The Durham to Bishop Auckland branch line was built by the NER to designs probably by their Chief Engineer, Thomas Elliott Harrison. The line had been proposed in 1846 and groundworks were underway in 1848, but work was abandoned and did not re-start until 1853 by which time a different contractor, Richard Cail, had been appointed. The resident engineer for the NER was Robert Hodgson. Sandstone was sourced from quarries at Rudchester, Penshaw, Gateshead and Leam and the foundations for the river piers required the construction of coffer dams 20ft (6.1m) deep.

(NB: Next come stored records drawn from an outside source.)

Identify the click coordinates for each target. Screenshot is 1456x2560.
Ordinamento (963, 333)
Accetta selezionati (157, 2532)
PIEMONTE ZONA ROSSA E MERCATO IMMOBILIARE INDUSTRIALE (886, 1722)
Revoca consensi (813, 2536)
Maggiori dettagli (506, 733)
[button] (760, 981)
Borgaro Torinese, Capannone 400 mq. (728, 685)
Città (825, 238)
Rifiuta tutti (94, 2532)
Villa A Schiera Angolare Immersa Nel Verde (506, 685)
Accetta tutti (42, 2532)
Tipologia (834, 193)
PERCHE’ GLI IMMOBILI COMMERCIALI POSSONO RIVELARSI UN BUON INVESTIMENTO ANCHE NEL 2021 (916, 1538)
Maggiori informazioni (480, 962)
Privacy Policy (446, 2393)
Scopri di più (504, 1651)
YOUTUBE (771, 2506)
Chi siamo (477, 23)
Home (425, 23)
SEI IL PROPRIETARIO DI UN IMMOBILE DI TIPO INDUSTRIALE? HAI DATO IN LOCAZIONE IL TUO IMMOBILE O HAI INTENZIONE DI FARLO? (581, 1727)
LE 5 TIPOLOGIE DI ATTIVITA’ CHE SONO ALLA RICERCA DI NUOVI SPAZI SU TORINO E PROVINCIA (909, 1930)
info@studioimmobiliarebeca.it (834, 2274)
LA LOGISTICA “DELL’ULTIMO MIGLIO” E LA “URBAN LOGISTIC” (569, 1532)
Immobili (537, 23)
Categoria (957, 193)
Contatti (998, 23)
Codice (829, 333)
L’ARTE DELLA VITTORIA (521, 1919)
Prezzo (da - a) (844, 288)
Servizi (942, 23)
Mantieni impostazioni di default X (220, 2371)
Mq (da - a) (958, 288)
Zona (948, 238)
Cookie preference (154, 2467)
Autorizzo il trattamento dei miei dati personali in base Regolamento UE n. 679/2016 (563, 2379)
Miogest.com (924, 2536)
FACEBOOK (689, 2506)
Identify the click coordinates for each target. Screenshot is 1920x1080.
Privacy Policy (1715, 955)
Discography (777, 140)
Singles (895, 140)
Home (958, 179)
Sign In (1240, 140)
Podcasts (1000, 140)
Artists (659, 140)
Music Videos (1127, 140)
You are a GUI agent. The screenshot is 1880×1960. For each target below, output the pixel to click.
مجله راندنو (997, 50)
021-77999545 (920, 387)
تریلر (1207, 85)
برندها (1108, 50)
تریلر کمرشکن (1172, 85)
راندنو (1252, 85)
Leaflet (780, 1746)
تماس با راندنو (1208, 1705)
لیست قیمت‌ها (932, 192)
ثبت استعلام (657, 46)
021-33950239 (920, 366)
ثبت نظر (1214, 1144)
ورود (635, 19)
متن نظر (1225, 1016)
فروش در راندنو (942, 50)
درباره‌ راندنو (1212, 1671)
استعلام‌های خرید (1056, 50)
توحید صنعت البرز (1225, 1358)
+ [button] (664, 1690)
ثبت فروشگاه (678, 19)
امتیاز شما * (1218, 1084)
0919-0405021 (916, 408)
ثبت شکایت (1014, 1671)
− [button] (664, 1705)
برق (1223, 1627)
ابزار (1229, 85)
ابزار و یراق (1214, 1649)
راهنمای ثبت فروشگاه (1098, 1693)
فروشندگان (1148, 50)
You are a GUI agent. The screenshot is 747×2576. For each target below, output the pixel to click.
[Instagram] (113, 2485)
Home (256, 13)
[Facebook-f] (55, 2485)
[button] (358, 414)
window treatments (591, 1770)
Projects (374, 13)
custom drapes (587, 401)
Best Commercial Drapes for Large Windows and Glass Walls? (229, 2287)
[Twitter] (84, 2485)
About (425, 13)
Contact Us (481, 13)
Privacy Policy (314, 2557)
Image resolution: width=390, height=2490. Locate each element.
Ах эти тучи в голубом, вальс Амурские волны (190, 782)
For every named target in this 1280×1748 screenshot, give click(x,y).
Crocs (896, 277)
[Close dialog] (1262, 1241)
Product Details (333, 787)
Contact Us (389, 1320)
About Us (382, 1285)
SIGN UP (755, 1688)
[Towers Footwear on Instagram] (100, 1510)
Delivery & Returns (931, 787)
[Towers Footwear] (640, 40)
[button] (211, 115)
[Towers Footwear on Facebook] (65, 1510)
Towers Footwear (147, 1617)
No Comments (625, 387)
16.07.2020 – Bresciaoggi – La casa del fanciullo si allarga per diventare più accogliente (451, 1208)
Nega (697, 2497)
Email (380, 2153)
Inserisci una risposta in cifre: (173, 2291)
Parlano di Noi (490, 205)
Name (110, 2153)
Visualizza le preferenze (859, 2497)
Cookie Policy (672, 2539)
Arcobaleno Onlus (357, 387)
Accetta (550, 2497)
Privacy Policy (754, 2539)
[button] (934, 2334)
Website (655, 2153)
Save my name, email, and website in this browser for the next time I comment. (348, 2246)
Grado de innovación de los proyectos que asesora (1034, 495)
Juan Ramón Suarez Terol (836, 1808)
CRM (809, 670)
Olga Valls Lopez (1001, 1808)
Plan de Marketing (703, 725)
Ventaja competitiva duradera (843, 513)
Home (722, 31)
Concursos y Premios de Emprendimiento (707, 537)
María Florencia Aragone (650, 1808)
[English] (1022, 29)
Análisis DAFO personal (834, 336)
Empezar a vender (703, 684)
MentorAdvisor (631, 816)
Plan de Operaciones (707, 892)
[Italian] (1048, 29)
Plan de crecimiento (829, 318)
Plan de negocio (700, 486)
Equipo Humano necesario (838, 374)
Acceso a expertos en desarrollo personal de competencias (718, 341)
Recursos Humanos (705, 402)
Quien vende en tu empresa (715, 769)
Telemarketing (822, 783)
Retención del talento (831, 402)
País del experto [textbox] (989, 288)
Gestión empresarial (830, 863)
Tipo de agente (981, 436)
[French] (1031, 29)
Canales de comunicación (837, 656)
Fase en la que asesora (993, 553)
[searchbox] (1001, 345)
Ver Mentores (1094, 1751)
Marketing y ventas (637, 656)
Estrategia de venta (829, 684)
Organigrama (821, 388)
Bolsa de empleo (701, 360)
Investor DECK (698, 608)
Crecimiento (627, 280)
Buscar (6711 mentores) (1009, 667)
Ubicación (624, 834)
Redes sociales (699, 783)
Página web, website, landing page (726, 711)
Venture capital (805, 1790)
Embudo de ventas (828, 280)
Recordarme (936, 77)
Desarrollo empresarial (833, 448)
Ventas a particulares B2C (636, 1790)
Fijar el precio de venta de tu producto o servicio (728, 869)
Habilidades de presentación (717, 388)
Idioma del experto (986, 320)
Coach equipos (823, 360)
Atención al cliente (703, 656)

Newton Cap Viaduct (DBA/7), erected between 1854 and 1857, is listed at Grade II for the following principal reasons:
Architectural interest:
* in scale, aesthetic quality and design, it is a striking and impressive mid-C19 railway viaduct;
* it is well-executed in local rusticated stone and ashlar, which displays good quality craftsmanship and detailing;
* a well-preserved railway structure, whose interest is undiminished by the addition of a later-C20 concrete road deck.
Historic interest:
* a good illustration of the third phase of railway development in England, from the 1850s to the 1870s, which saw the consolidation of the network;
* it is the first example in England of the re-purposing of a railway bridge to a road bridge.
Group value:
* it benefits from a historic and functional group value with other railway structures, including two other contemporary railway viaducts on the same line at Brandon and Durham.